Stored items
────────────────────

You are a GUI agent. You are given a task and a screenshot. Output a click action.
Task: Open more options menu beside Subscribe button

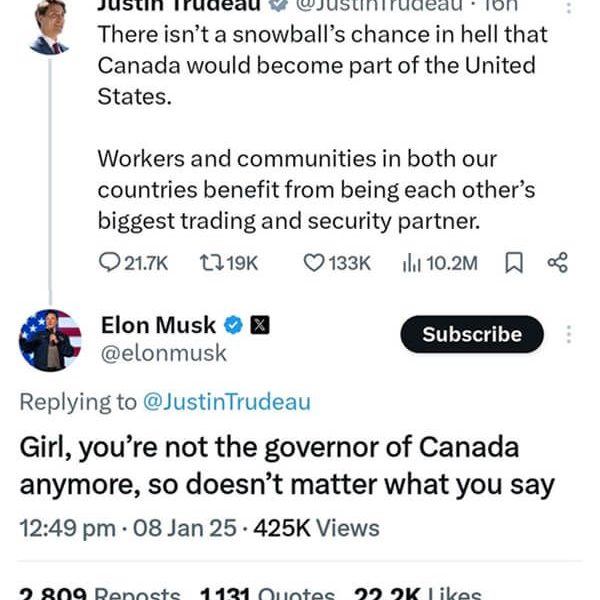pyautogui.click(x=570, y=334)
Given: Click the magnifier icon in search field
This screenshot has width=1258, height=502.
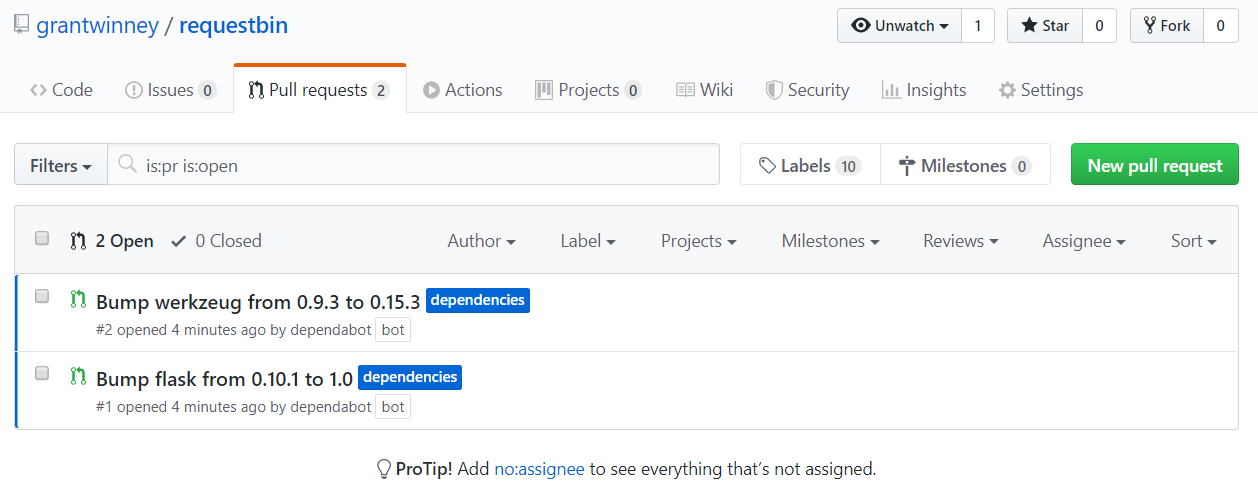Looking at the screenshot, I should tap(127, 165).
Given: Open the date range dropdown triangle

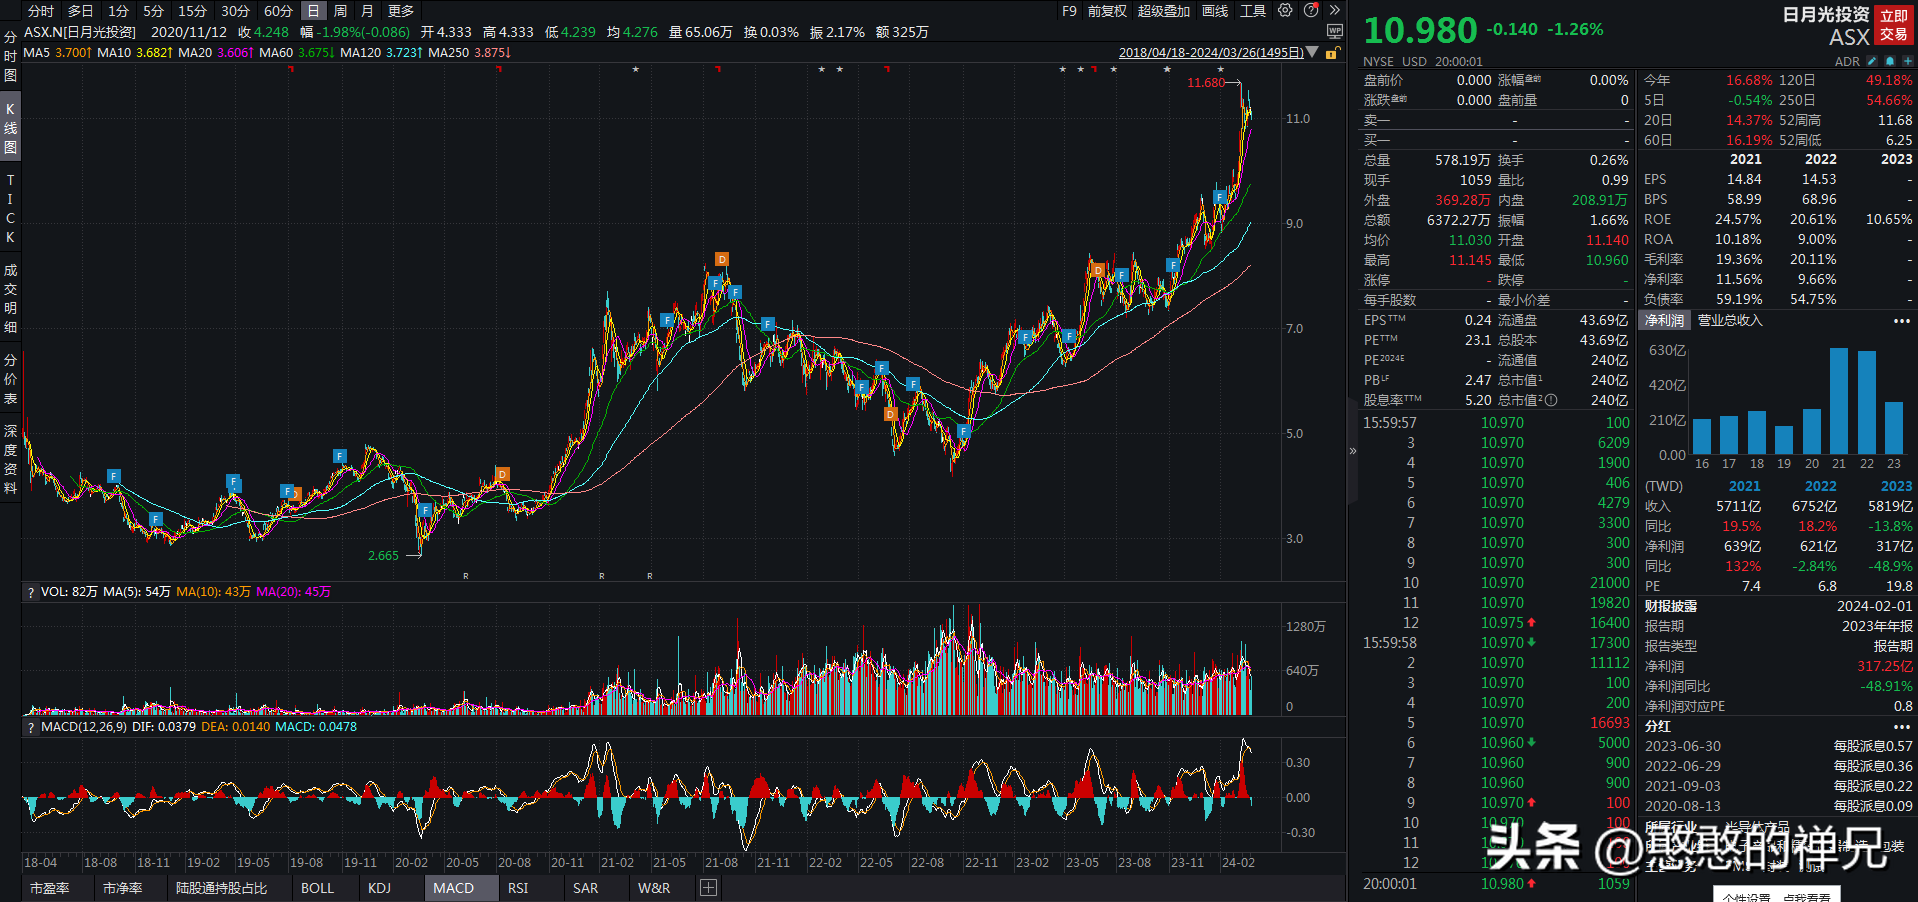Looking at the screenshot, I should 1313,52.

────────────────────

### WHAT THE EXERCISE ASKS:
What is needed is an exact copy of all the data, with no images in it.

### RESPONSE:
You are a GUI agent. You are given a task and a screenshot. Output a click action.
Task: Open more options menu beside Subscribe button

pyautogui.click(x=570, y=334)
Given: Click the magnifier icon in search field
This screenshot has width=1258, height=502.
Looking at the screenshot, I should tap(127, 165).
Given: Open the date range dropdown triangle

Looking at the screenshot, I should 1313,52.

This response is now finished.